■ **ИСХОДНЫЙ ТЕКСТ**:
━━━━━━━━━━━━━━━━

Такая китайская стратегия и тактика полностью соответствует представлениям о конкурирующих в Евразии цивилизациях, противоречия между которыми имеют базовый, фундаментальный характер, налагающий вполне конкретные ограничения на возможности сотрудничества и сближения. А. Фридберг четко подмечает характер этой стратегии: «Невозможность достижения искреннего согласия между США и Китаем объясняется не отсутствием усилий, а фундаментальным расхождением интересов»[5].
 
Надо сказать, что цивилизационно-ценностной подход свойственен не только Китаю или США, но и Евросоюзу, где во втором десятилетии политика единой системы ценностей стала вытеснять политику интересов национальной безопасности. Это процесс, несмотря на кризис и естественное национальное сопротивление, станет доминирующим, а значит Евросоюз неизбежно формализует и легализует (в том числе и в нормативно-правовой форме) свою систему ценностей.
 
Это означает, что фактически цивилизационные процессы в Евразии не только состоялись, но и набирают силу. Их взаимоотношения с глобализацией может быть непредсказуемым, но ясно одно: отказываясь от идеологического и цивилизационного лидерства, Россия будет в конце концов интегрирована в один из цивилизационных потоков, потеряв не только идентичность, но и суверенитет.
 
Наши либеральные эксперты в качестве главного принципа российской стратегии обозначают «непротиворечивый характер обязательств» между потенциальными партнерами в Евразии - Евросоюзом (США), странами ТС, сотрудничество с которыми в силу «их технологической отсталости» не позволяет считать их «в качестве основного фактора»[6]. Это, конечно, скорее пожелание, чем действительность. На самом деле противоречия встречаются во всех областях – от энергетики и торговли до гуманитарной области и открытых попыток навязывать свои представления о демократии, выборах или отношению к неправительственным организациям. Соответственно и вывод авторов Стратегии выглядит излишне оптимистичным: «Оптимальная стратегия для России заключается в выстраивании многоуровневой системы форматов взаимодействия, позволяющих в максимальной степени использовать возможности торгового, инвестиционного и технологического сотрудничества со странами-партнерами. Основным условием реализации этой стратегии является непротиворечивый характер (?!) обязательств, принимаемых в контексте отношений с различными группами стран (партнерами по Таможенному союзу, другими странами СНГ, ЕС, АСЕАН и т. д.)[7].

━━━━━━━━━━━━━━━━

(Данные для указания на цели)
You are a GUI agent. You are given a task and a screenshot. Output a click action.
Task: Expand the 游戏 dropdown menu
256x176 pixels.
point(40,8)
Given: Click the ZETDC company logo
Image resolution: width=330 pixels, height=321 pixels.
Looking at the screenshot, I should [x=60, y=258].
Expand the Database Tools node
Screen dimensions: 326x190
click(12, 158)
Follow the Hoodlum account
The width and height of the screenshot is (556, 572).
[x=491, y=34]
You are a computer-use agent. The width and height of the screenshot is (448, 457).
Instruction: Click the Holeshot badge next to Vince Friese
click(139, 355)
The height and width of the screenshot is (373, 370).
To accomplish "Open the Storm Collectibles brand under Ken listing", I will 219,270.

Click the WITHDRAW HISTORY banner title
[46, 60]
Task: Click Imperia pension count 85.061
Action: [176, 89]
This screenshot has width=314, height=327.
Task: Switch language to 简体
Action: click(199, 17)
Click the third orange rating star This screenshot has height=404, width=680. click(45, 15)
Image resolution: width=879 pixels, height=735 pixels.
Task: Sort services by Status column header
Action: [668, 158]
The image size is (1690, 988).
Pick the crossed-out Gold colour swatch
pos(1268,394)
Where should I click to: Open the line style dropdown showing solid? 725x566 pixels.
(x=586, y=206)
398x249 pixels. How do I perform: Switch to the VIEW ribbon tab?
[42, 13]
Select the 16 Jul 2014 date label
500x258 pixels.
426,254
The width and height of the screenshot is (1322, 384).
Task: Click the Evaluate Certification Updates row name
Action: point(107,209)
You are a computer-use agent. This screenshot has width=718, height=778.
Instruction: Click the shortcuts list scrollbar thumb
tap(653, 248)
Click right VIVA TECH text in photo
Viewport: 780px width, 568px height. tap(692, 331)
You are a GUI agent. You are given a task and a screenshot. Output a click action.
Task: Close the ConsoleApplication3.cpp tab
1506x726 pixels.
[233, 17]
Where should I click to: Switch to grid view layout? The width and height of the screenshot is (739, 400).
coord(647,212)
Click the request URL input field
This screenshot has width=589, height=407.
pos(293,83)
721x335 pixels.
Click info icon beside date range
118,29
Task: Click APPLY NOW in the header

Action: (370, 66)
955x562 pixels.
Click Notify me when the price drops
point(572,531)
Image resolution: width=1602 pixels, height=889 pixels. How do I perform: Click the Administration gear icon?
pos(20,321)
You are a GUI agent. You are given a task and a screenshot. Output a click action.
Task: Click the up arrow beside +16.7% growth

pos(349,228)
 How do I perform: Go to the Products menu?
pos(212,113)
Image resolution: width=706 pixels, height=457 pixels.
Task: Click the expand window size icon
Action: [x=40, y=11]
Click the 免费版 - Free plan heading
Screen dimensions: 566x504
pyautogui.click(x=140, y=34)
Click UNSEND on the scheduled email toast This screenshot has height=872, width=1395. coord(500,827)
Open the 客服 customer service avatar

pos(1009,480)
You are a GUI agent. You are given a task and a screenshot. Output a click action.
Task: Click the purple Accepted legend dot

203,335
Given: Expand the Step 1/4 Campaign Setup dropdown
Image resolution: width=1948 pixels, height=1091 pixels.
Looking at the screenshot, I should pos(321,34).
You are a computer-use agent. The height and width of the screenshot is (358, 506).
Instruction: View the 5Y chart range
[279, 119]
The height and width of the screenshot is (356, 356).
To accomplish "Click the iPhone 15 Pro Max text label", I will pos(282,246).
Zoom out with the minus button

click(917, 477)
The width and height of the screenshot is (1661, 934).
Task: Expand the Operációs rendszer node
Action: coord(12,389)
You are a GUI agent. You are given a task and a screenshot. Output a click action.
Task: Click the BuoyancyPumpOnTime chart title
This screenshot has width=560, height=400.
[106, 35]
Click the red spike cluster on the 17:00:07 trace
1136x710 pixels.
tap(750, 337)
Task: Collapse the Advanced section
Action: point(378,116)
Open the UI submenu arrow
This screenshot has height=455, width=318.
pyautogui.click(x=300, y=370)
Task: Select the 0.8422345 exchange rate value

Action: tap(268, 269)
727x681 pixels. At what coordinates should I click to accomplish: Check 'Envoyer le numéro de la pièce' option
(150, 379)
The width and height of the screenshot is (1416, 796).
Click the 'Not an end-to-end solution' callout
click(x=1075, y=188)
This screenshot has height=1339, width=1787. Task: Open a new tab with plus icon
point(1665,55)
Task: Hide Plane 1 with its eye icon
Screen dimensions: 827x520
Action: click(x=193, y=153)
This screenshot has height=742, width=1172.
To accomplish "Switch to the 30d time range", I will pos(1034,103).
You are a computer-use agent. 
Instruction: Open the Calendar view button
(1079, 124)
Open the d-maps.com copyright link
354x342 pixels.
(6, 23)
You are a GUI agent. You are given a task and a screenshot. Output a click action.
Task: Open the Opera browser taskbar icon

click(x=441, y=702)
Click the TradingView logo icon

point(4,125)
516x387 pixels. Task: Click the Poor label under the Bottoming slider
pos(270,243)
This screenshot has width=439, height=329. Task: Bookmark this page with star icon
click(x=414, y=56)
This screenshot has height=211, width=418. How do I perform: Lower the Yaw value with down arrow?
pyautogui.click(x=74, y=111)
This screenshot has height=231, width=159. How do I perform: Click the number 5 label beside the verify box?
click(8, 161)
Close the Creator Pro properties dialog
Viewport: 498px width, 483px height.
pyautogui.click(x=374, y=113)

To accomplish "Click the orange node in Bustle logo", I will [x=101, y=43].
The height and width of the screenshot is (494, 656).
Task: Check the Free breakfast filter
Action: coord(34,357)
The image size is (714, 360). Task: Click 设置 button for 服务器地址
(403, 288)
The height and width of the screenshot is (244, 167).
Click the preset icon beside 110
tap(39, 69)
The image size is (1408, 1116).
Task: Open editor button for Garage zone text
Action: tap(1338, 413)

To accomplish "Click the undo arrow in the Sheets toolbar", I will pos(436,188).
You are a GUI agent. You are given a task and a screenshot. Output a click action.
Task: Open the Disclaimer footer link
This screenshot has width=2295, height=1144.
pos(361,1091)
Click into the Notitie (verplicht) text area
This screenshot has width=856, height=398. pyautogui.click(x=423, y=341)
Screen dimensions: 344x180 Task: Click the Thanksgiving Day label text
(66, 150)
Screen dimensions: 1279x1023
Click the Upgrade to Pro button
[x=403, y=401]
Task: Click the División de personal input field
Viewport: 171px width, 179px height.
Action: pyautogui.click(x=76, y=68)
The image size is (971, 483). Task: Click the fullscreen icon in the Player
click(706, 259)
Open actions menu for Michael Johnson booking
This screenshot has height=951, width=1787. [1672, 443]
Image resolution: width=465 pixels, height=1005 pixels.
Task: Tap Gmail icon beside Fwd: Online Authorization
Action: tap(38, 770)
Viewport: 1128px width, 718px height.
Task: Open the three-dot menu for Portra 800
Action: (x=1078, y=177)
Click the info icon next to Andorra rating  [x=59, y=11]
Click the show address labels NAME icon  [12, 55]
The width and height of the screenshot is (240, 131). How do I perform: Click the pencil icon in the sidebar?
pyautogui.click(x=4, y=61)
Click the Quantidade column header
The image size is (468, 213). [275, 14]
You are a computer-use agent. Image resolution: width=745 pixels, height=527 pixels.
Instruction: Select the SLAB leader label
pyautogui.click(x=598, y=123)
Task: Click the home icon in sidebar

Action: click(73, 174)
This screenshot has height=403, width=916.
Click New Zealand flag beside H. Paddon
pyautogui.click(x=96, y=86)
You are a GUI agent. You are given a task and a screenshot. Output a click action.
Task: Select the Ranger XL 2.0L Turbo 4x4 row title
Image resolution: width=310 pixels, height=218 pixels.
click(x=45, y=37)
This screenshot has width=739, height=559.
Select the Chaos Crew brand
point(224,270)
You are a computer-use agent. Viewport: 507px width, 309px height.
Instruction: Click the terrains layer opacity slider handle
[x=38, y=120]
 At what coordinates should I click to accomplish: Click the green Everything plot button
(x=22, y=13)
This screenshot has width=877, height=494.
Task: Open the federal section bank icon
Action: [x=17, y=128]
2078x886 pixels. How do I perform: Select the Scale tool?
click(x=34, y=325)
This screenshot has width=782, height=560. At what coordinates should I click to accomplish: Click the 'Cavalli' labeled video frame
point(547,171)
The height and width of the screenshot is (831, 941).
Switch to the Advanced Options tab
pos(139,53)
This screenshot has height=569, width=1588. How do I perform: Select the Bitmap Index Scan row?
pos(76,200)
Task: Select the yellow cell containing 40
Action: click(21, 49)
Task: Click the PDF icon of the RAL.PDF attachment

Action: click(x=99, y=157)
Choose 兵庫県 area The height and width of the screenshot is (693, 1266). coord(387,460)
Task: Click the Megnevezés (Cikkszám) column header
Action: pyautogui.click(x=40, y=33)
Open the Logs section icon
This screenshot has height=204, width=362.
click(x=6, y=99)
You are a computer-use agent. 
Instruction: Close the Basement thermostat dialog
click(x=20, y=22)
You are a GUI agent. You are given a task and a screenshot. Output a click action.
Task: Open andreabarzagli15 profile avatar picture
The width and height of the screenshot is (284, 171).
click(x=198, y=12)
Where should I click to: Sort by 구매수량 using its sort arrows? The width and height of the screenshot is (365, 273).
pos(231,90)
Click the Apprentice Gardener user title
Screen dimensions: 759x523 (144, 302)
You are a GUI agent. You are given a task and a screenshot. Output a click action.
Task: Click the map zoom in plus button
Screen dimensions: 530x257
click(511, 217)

━━━━━━━━━━━━━━━━

■ **ЧТО СДЕЛАТЬ**: Продолжите текст о цивилизационном соперничестве в Евразии сразу после его последнего предложения. Эти записи взяты из другого источника.

■ **РЕЗУЛЬТАТ ЗАДАНИЯ**:
 
Особенное внимание привлекает представление авторов Стратегии–2020 о приоритетах сотрудничества. Прежде всего из-за того, что в представленных направлениях, выстроенных в четкую иерархию, ничего не говорится о геополитических и военно-политических факторах, без которых экономическое сотрудничество становится «самоценным». Крайне мало в предлагаемой иерархии говорится об исторических, географических и цивилизационных особенностях интеграции. Наши либералы сознательно или бессознательно забывают, например, что европейская интеграция основывалась на представлениях об общей безопасности. Североатлантический союз, созданный в 1949 году намного раньше экономических объединений Западной Европы, стал двигателем европейской интеграции. Да и сегодня, после подписания Лиссабонского договора, общая внешняя и военная политика Евросоюза является мощнейшим стимулом для интеграции в других областях.
 
Авторы Стратегии–2020 дают описание приоритетов регионального сотрудничества, которое дает достаточно полное представление о взглядах либералов на евразийскую интеграцию: «Иерархия региональных приоритетов сотрудничества может быть представлена следующим образом:
 
1. Страны Таможенного союза останутся основными кандидатами на развитие «глубоких» форматов интеграционного взаимодействия с учетом их территориальной, этнокультурной и исторической близости. Формирование самостоятельного интеграционного ядра на основе Единого экономического пространства и, в перспективе, Евразийского экономического союза позволит участвовать, наряду с ЕС и интеграционными процессами в АТР, в создании комплексной системы интеграционного взаимодействия в Европе и Азии»[8]. Не очень понятна идея «комплексной системы интеграционного взаимодействия», в которой будет участвовать ТС. Пока что Евросоюз и другие международные объединения игнорируют ТС и ОДКБ. И это будет продолжаться до тех пор пока ТС и ОДКБ во главе с Россией не превратятся в самостоятельный и мощный политический, военный и экономический фактор. Только тогда идея сотрудничества Евросоюза – ТС – АТЭС станет реальной. И это действительно станет возможным в Евразии, но через идеологическое лидерство России, ее способность создать собственный центр силы, равноправный субъект для сотрудничества с Евросоюзом. В конце концов авторы все-таки признают необходимость «формирования самостоятельного интеграционного ядра».
 
Говоря о наиболее приоритетном (и первом по порядку) направлении сотрудничества, авторы Стратегии–202 занимают «текущий технологический уровень СНГ», полагая, что он не может быть «основным фактором, стимулирующим модернизацию в России». На самом деле многие новейшие производства и технологии создавались в СССР и приобретались позже не только в Казахстане и Белоруссии, но и на Украине.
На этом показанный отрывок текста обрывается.